Cooper na avenida Sumaré vira corrida com obstáculo
GIBA BERGAMIM JR.
DE SÃO PAULO
Ande 50 metros e pule um buraco. Corra mais cem e desvie do lixo. Dê mais um pique e ultrapasse o piso quebrado.
Fazer exercícios nas avenidas Sumaré e Paulo 6º, que ligam Perdizes e Pinheiros (zona oeste de São Paulo), é hoje uma prova de resistência com barreiras.
“Point” de adeptos da malhação, o canteiro central das avenidas, que é também uma ciclovia, tem vários problemas por falta de manutenção.

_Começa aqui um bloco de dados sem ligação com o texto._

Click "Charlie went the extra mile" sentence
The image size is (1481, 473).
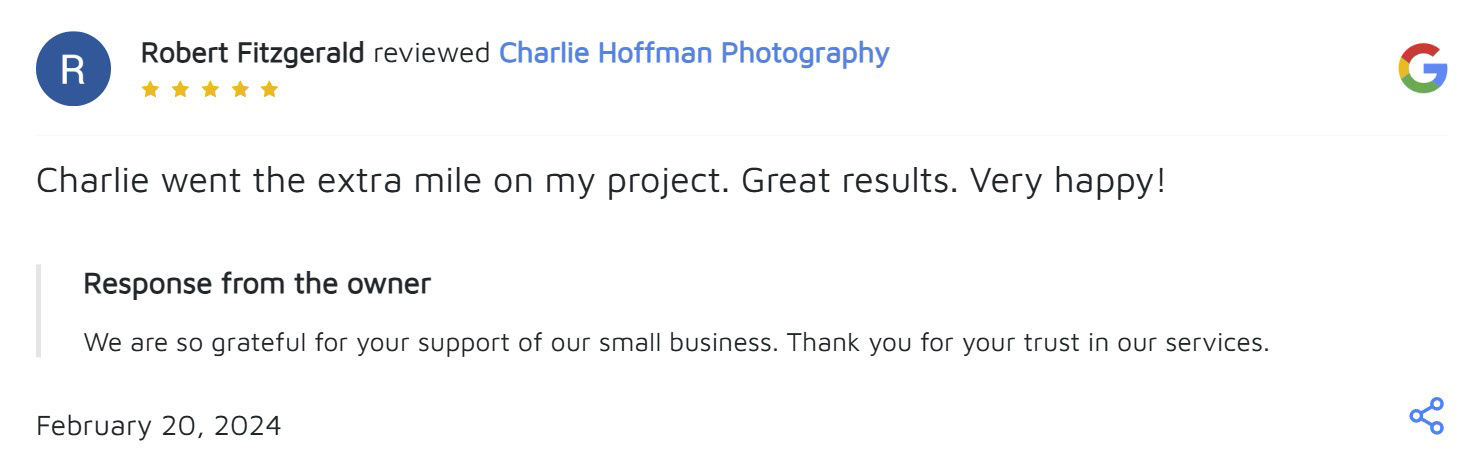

Numa manhã de caminhada, na semana passada, a Folha viu buracos, caixas de fiação elétrica sem tampa, piso rachado e lixo espalhado —as poucas lixeiras geralmente estão quebradas. As placas informativas da ciclovia estão danificadas ou ilegíveis.
“A gente já corre com a fumaça dos carros. E agora está cheio de buracos. Falta manutenção aqui”, diz o estudante Vinicius Nasser, 20, que corre na Sumaré todo dia.
Na última quarta-feira, ele teve que desviar da cratera repleta de lixo, entre as avenidas Sumaré e Paulo 6º, na altura da praça Ricardo Ramos.